I think her little head is carved in wood A red, hard wood, eyes shut and mouth wide open. And from the open mouth issue sharp cries Scratching at my sleep like arrows, Scratching at my sleep, and entering my side. My daughter has no teeth. Her mouth is wide. It utters such dark sounds it cannot be good.
FIRST VOICE: What is it that flings these innocent souls at us? Look, they are so exhausted, they are all flat out In their canvas-sided cots, names tied to their wrists, The little silver trophies they’ve come so far for. There are some with thick black hair, there are some bald. Their skin tints are pink or sallow, brown or red; They are beginning to remember their differences.
I think they are made of water ; they have no expression. Their features are sleeping, like light on quiet water. They are the real monks and nuns in their identical garments.
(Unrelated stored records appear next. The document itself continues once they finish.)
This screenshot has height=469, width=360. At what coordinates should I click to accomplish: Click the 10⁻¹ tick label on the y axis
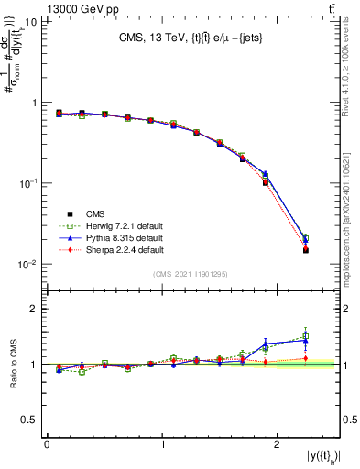click(x=27, y=183)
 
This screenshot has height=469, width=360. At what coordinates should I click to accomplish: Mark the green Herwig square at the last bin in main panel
click(x=306, y=238)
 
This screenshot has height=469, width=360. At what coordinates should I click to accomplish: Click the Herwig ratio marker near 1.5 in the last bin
click(x=306, y=336)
I see them showering like stars on to the world-
On India, Africa, America, these miraculous ones, These pure, small images. They smell of milk. Their footsoles are untouched. They are walkers of air.
Can nothingness be so prodigal? Here is my son. His wide eye is that general, flat blue. He is turning to me like a little, blind, bright plant. One cry. It is the hook I hang on. And I am a river of milk. I am a warm hill.
SECOND VOICE: I am not ugly. I am even beautiful. The mirror gives back a woman without deformity. The nurses give back my clothes, and an identity. It is usual, they say, for such a thing to happen. It is usual in my life, and the lives of others. I am one in five, something like that. l am not hopeless. I am beautiful as a statistic. Here is my lipstick.
I draw on the old mouth. The red mouth I put by with my identity A day ago, two days, three days ago. It was a Friday. I do not even need a holiday ; I can go to work today. I can love my husband, who will understand. Who will love me through the blur of my deformity As if I had lost an eye, a leg, a tongue.
And so I stand, a little sightless. So I walk Away on wheels, instead of legs, they serve as well. And I learn to speak with fingers, not a tongue. The body is resourceful. The body of a starfish can grow back its arms And newts are prodigal in legs. And may I be As prodigal in what lacks me.
THIRD VOICE: She is a small island, asleep and peaceful, And I am a white ship hooting: Goodbye, goodbye. The day is blazing. It is very mournful. The flowers in this room are red and tropical. They have lived behind glass all their lives, they have been cared for tenderly. Now they face a winter of white sheets, white faces. There is very little to go into my suitcase.
There are the clothes of a fat woman I do not know. There is my comb and brush. There is an emptiness. I am so vulnerable suddenly. I am a wound walking out of hospital. I am a wound that they are letting go. I leave my health behind. I leave someone Who would adhere to me: I undo her fingers like bandages: I go.
SECOND VOICE: I am myself again. There are no loose ends. I am bled white as wax, I have no attachments. I am flat and virginal, which means nothing has happened, Nothing that cannot be erased, ripped up and scrapped, begun again. These little black twigs do not think to bud, Nor do these dry, dry gutters dream of rain. This woman who meets me in windows-she is neat.
So neat she is transparent, like a spirit. How shyly she superimposes her neat self On the inferno of African oranges, the heel-hung pigs. She is deferring to reality. It is I. It is I – Tasting the bitterness between my teeth. The incalculable malice of the everyday.
FIRST VOICE: How long can I be a wall, keeping the wind off? How long can I be Gentling the sun with the shade of my hand, Intercepting the blue bolts of a cold moon? The voices of loneliness, the voices of sorrow Lap at my back ineluctably. How shall it soften them, this little lullaby?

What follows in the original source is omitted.